Grande View wasn’t just a restaurant. It was a temple. A monument to excess, to power, to beauty—the kind money could buy, but nature could still outshine without even trying.
The entire building was encased in glass so pure, so flawless, it seemed the walls weren’t even there. Beyond them, the sea stretched out in dark, restless magnificence. Waves curled and broke against the sand below, lapping at the building’s very foundation. At high tide, the water surged up to kiss the windows, spraying them with quicksilver bursts of foam—an intoxicating illusion that blurred the line between land and sea.

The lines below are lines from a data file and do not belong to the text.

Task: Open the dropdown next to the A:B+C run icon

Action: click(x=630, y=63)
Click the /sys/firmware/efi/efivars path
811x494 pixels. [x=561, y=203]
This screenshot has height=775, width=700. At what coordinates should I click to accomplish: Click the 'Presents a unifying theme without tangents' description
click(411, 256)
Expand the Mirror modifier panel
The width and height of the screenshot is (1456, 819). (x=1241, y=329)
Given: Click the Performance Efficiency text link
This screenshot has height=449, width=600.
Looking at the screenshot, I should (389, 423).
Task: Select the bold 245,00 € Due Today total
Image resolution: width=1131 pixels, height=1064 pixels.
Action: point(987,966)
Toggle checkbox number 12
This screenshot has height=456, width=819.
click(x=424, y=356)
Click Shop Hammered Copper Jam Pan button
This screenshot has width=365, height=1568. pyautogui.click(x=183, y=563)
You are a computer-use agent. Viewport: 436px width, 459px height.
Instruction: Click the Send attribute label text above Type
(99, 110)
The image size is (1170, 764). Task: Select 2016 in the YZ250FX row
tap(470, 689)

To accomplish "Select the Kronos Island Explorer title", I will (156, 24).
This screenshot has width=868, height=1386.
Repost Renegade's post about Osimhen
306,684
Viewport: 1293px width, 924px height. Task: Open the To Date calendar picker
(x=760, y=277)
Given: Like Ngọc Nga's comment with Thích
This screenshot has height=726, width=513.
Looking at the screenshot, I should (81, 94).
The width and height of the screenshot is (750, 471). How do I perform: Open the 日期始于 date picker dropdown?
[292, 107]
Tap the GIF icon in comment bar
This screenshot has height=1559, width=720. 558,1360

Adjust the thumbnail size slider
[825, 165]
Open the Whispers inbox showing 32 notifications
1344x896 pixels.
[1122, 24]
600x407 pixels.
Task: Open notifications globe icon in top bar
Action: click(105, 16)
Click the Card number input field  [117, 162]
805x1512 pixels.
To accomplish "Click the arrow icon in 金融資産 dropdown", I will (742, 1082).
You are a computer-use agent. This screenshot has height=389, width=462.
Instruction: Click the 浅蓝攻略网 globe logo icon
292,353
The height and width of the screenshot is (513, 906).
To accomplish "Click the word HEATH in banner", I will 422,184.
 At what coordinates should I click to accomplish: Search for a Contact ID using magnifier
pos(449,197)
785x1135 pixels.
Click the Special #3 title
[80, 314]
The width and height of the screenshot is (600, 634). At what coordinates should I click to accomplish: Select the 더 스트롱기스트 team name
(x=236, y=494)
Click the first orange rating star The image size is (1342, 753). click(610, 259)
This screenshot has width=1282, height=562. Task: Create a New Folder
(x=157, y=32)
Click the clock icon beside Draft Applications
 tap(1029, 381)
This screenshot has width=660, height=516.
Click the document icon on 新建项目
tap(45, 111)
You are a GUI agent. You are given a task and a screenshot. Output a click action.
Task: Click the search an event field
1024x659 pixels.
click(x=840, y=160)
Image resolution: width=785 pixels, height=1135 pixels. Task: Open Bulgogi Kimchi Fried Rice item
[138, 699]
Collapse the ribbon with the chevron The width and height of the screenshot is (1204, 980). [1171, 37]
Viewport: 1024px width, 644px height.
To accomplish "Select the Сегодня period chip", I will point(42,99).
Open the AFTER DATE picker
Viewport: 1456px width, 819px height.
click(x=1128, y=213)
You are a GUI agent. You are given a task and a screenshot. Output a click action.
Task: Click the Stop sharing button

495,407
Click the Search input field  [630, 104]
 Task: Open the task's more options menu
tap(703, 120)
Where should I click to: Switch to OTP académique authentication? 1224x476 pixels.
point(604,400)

I’d seen something like it before at The Marine Room in La Jolla. But here? Here it was larger. Wilder. More decadent. More unapologetically exquisite.
I’d been to both—and without hesitation, Grande View won.
“Sir, are you ready to get down?” the driver asked.
I turned my head. Isabella was still adjusting her dress with one hand, the other… still on me.
I almost laughed at the absurdity. The calm, pristine world outside, and in here—chaos. Heat. Her.
She gave the slightest nod. “We are,” I told the driver, though my eyes never left her.
God, the way that neckline clung to her… the way her breasts shifted beneath the fabric with each breath… I wanted my mouth on her. Now. I wanted to taste her skin, close my lips around those perfect peaks, and suck until she gasped—until the only air she could take in was mine.
My body was already betraying me, blood surging south, tightening me painfully against the constraint of my trousers.
“Wait,” I said suddenly, just as the driver’s hand reached for the door handle.
Isabella’s lips curled—subtle, victorious. She knew exactly what she was doing. She was winning this little war of ours, and she knew it.
But I would win the war. She might have taken this battle, but before the night was over, she’d be the one undone.
I stared straight ahead, forcing my breathing into something resembling control, locking every muscle until my pulse finally began to slow.
“You can open the door now,” I said at last. My voice was steady. My body was not.
The driver stepped out immediately, his movements crisp and practiced, opening my door first. The scent of salt and expensive perfume swirled together in the cool night air.